TEXT PROVIDED.
——————

The full output can be read and saved in an appropriate structure by using the function readMCoutput. The signature of this function is

readMCoutput(
    datadir::String,
    simname::String;
    istart,
    iend
) 

The argument datadir specifies the directory in which the output is saved and simname the name of the simulation. The optional parameters istart and iend specify which subset of the saved models to retrieve.

Interrupting and continuing simulations

This package allows you to interrupt the simulation at any time by simply killing the Julia process. That should not create problems to the output files even in case of a crash of the program. The output files can then be used to continue (or re-start) the simulation from the point where it was interrupted by using the function contrunMC. This function needs as the first argument a dictionary containing the generic simulation parameters (see above). Moreover, this function allows for a continuation using the same exact parameters used before or, by additionally passing a new instance of AbstractMCParams of the appropriate type (e.g., a HMCParams struct) to continue the previous simulation with new algorithm-specific parameters.

The output files are written using the Single Writer Multiple Reader (SWMR) capabilities of the HDF5 file format, so it is easy while the simulation is running to launch a different Julia instance and, from there, to plot or analyze the results so far. The SWMR will guarantee that only the initial process will the able to write to the file, while allowing others to read the data.

——————

EXCERPTED RECORDS.
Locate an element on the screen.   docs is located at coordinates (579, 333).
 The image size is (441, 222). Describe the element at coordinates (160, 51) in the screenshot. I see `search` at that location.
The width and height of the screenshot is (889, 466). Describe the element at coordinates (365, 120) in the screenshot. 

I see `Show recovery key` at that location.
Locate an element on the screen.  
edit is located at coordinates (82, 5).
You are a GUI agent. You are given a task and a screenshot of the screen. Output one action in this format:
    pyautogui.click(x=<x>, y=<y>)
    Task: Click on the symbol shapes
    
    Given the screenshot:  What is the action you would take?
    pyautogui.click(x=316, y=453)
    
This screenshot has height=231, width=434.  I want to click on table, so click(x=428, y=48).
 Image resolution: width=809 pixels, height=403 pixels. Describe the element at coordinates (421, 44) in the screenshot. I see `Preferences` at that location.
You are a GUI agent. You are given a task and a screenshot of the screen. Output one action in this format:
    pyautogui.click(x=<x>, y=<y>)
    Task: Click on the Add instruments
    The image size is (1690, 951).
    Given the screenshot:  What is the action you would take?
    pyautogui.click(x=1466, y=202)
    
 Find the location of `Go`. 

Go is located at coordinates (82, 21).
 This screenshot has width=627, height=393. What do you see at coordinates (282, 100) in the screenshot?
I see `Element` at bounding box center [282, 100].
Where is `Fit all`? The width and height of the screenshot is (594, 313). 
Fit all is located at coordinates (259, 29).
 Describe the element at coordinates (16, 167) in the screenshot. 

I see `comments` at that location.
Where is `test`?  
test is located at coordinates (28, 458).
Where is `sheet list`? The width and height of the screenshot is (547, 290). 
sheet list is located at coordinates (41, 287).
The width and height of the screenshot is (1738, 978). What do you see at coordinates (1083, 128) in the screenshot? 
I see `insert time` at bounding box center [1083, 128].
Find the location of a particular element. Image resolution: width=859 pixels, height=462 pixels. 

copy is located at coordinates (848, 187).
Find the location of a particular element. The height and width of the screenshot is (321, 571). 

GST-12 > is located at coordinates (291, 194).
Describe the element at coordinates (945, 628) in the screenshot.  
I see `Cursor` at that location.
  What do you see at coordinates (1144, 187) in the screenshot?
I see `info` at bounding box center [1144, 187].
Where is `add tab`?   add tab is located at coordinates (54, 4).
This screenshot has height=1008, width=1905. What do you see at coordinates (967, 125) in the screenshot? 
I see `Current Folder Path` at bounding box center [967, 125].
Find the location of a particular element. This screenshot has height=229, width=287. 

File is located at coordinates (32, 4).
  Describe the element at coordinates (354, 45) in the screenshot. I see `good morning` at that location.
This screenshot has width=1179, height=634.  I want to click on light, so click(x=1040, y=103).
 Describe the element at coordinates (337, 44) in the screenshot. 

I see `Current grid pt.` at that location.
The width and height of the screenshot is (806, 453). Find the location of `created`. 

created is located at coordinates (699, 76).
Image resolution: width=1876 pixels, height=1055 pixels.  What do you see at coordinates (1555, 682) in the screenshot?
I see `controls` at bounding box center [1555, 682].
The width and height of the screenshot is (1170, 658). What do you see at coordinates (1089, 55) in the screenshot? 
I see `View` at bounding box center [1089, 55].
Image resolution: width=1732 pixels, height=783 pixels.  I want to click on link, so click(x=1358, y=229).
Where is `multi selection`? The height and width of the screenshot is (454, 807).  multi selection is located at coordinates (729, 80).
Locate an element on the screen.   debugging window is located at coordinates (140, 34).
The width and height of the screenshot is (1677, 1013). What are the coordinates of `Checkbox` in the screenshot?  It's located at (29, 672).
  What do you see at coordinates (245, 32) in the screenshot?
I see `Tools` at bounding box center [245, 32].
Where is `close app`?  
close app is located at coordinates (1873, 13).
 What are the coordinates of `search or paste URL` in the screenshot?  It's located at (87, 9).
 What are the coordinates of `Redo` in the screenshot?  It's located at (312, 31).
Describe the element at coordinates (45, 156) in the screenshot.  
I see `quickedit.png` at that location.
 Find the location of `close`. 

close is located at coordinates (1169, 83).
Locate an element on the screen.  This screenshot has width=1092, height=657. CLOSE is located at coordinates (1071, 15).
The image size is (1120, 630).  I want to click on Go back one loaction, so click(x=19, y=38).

——————

TO-DO LIST.
• A. In the text on simulation output, rewrite the paragraph beginning "This package allows you to interrupt" as a short bulleted list that keeps its main facts.
• B. Write the next part of the text on simulation output, picking up after its final sentence.
The rows have nothing to do with the text on simulation output.

TASK-BY-TASK OUTPUTS.
• A.
- The simulation can be interrupted at any time by killing the Julia process. This should not harm the output files, even if the program crashes.
- The function contrunMC uses the output files to continue or restart the simulation from the point where it stopped.
- Its first argument is a dictionary of the generic simulation parameters.
- It can continue with exactly the same parameters as before. Alternatively, passing a new instance of AbstractMCParams of the appropriate type (for example, a HMCParams struct) continues the simulation with new algorithm-specific parameters.

• B.
Finally, in case the output file containing the saved models gets corrupted because of wrong HDF5 "status flags", the function clear_stflags_hdf5 provides a way to clear them and then continue the simulation using contrunMC.

Example 1: Sampling a 2D Gaussian with the "standard" HMC algorithm

In the following we show a simple example of how to construct a custom problem and run Samplers to sample the target distribution. In this case we aim at sampling a simple 2D Gaussian probability density function (PDF), which corresponds to having a Gaussian likelihood function and a forward model which is simply the identity matrix. In other words, the forward model is given by

\[\mathbf{G} = \begin{bmatrix} 1 & 0 \\ 0 & 1 \end{bmatrix} \, .\]

while the misfit function (negative logarithm of the PDF) by

\[U(\mathbf{m}) = \frac{1}{2} \, (\mathbf{G} \mathbf{m}-\mathbf{d})^{\mathrm{T}} \mathbf{C}_{\mathrm{D}}^{-1} (\mathbf{G} \mathbf{m}-\mathbf{d}) \, ,\]

where $\mathbf{m}$ are the model parameters (the unknowns) and $\mathbf{d}$ the vector of observed (or measured) data, i.e., in this example, the mean of the Gaussian PDF.

First we load some needed packages

using LinearAlgebra
using InverseAlgos.Samplers  # sampling algos
using CairoMakie  # for plotting

Then the problem to solve is defined by using a custom type (struct) named GaussProb:

struct GaussProb
    mean::Vector
    invcov::Matrix

    function GaussProb(mean,invcov)
        @assert isposdef(invcov)
        @assert issymmetric(invcov)
        return new(mean,invcov)
    end
end

The above defines a structure (type) which contains two fields: mean, representing the mean of the Gaussian pdf and invcov, representing the inverse of the covariance matrix (i.e., the precision matrix). These two pieces of information completely specify our problem.

We now need to provide functions to compute the value of the negative logarithm of probability density function, i.e, $U(\mathbf{m})$, and its gradient with respect to the model parameters $\mathbf{m}$. To do so, we make the struct callable (sometimes called a "functor") with a function that computes either the negative natural logarithm of the pdf or the gradient of the latter for an input vector x depending on the value of the argument kind:

function (gp::GaussProb)(x,kind)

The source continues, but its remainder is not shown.